Proving expressibility of integers as the difference of two squares.

Question

I'm given the task:

Prove that a positive integer is expressible as the difference of two squares of integers if and only if it is not of the form $4n+2, n\in\mathbb{Z}$

I was given a hint that I can just explicitly express $4n$, $4n+1$, and $4n+3$ as the difference of two squares to prove the $\rightarrow$ direction.

Probably a trivial question but how do I go about representing an integer of the form $k = 4n+1$ for $k, n \in \mathbb{Z}$ as the difference of two squares?

And why does this procedure satisfy the 'if'-portion of the proof?

Answer 1

Hint The difference of $(m + 1)^2$ and $m^2$ is $2 m + 1$.

The $\Leftarrow$ (if) direction just asserts that if an integer does not have the form $4 n + 2$ then it is expressible as a difference of squares.

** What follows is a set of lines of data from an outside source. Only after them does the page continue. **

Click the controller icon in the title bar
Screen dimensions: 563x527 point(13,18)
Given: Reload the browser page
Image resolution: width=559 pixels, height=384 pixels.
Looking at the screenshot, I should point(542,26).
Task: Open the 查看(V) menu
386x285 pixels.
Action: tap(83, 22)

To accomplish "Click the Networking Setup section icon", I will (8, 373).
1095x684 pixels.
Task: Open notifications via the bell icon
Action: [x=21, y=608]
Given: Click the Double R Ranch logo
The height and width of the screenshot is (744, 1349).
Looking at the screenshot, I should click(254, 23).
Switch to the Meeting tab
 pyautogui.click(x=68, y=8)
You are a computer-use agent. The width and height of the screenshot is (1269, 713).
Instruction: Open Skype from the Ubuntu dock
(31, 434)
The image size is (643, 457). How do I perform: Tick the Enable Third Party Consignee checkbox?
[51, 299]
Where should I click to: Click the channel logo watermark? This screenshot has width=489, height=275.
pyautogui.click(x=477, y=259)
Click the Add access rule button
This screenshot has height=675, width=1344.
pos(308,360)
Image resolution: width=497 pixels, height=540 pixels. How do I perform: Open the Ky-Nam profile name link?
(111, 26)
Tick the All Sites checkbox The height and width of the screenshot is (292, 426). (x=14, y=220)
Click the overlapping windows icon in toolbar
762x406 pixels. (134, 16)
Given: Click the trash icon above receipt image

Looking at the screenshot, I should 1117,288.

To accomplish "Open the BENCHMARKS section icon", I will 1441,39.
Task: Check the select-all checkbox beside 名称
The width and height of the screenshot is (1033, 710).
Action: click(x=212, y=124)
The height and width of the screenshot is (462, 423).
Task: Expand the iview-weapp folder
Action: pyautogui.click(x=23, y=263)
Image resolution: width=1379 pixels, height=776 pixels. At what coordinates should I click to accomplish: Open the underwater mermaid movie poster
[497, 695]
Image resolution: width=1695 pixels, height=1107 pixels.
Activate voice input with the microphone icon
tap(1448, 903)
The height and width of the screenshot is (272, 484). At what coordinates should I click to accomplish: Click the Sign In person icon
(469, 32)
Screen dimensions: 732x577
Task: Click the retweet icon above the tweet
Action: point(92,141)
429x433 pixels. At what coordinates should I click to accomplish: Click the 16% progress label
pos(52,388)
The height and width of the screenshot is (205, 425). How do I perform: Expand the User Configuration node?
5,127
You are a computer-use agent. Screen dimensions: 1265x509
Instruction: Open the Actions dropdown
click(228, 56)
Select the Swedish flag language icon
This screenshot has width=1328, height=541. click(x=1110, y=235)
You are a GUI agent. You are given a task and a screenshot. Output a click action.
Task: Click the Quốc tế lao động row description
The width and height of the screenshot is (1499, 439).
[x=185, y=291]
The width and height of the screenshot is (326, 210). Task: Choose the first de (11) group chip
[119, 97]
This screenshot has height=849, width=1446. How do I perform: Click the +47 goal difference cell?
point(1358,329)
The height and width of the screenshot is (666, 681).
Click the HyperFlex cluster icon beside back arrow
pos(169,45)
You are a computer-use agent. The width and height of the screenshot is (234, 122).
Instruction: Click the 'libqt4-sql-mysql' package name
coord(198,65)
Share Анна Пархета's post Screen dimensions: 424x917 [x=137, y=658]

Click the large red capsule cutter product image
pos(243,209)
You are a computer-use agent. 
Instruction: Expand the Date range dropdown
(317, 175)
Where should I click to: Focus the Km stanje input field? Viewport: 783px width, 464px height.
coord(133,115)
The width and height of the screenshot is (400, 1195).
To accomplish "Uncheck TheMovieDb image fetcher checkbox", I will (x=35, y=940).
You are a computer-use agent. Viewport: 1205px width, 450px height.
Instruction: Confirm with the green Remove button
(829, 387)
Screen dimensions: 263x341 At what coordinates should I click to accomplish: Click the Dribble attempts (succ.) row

But any integer has the form $4 n$, $4 n + 1$, $4 n + 2$, or $4 n + 3$ for some $n$, so this direction is equivalent to showing that general integers of each of the other three forms is expressible as such a difference.

Answer 2

$(m+1)^2-m^2=2m+1$, so this covers $4n+1, 4n+3$.

$(m+2)^2-m^2=4(m+1)$, so this covers all numbers of the form $4n$.

$4n+2$ is impossible as $m^2$ is either $0$ or $1$ mod $4$, so we can only have $0-0, 1-0, 0-1, 1-1 (\equiv 0, 1, -1, 0) \mod 4$.